El proyecto de ley, identificado como Ley 443, busca establecer que las gasolinas cuenten con hasta 10% de etanol, promoviendo así una política de bioenergía que pueda generar oportunidades económicas en zonas rurales mediante el fortalecimiento de la agroindustria azucarera y la creación de empleos en toda la cadena de valor ligada a los biocombustibles.
Aunque Panamá aún no cuenta con infraestructura industrial significativa para la producción de etanol, el debate en la Comisión de Comercio y Asuntos Económicos de la Asamblea Nacional se ha iniciado con preguntas sobre la viabilidad técnica, el impacto en los consumidores y la necesidad de garantizar acceso equitativo a los combustibles mezclados.
El tema también ha sido objeto de atención pública debido a cuestionamientos sobre conflictos de interés entre legisladores y actores vinculados al sector azucarero, aunque autoridades han defendido la iniciativa y descartado beneficios personales derivados del proyecto.

Impacto esperado, desafíos y perspectivas
Los debates legislativos en Paraguay y Panamá se enmarcan en un contexto más amplio de transición energética en América Latina, en el que los biocombustibles son considerados uno de los pilares que permiten reducir la exposición a los precios internacionales del petróleo y apoyar el cumplimiento de objetivos ambientales nacionales y los compromisos de acuerdos climáticos globales.

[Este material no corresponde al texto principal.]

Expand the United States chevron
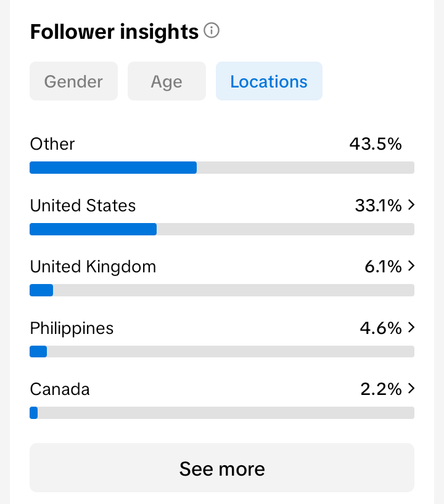444x504 pixels. pyautogui.click(x=411, y=205)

La incorporación de bioetanol y otros biocombustibles en las mezclas de combustibles fósiles contribuye a la reducción de emisiones de dióxido de carbono (CO2) en el transporte, uno de los sectores más difíciles de descarbonizar, y puede abrir oportunidades para inversiones en tecnologías limpias, la creación de empleo e incentivos para la modernización de la agroindustria local.

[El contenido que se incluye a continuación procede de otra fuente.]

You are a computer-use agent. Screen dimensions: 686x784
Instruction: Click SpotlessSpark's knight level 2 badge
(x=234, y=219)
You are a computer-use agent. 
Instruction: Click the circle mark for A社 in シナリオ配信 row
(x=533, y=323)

No obstante, la aprobación de estas iniciativas enfrenta desafíos técnicos, económicos y regulatorios. En Paraguay, el éxito del proyecto dependerá de la capacidad de generar condiciones de mercado claras para productores y distribuidores, además de establecer mecanismos de certificación, trazabilidad y estándares de calidad para el bioetanol.

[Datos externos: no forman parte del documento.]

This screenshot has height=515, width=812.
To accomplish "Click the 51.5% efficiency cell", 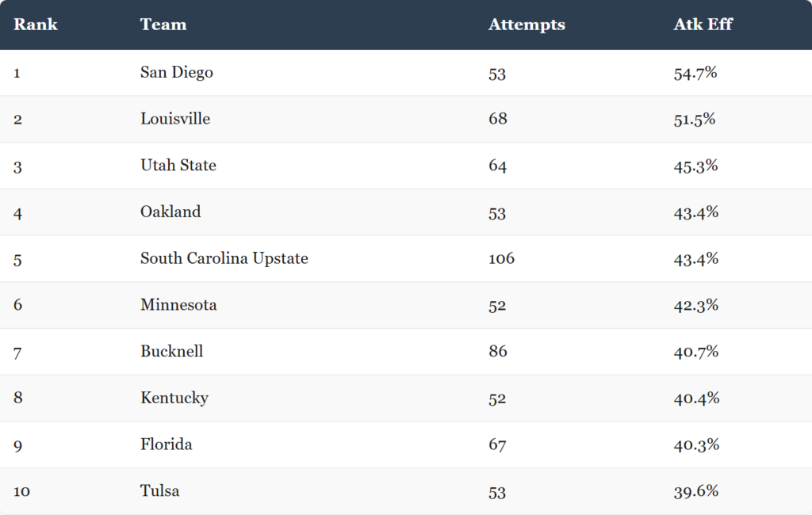I will [695, 120].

En Panamá, la creación de una industria productiva y competitiva de etanol requerirá inversiones en infraestructura, políticas de apoyo, acceso a financiamiento y acuerdos con productores agrícolas.
Con ambos países abriendo espacios de debate profundo en sus respectivos parlamentos, este mes se perfila como un mes decisivo para la política de biocombustibles en América Latina, marcando posibles avances regulatorios que podrían transformar la matriz energética en favor de alternativas más sostenibles a largo plazo.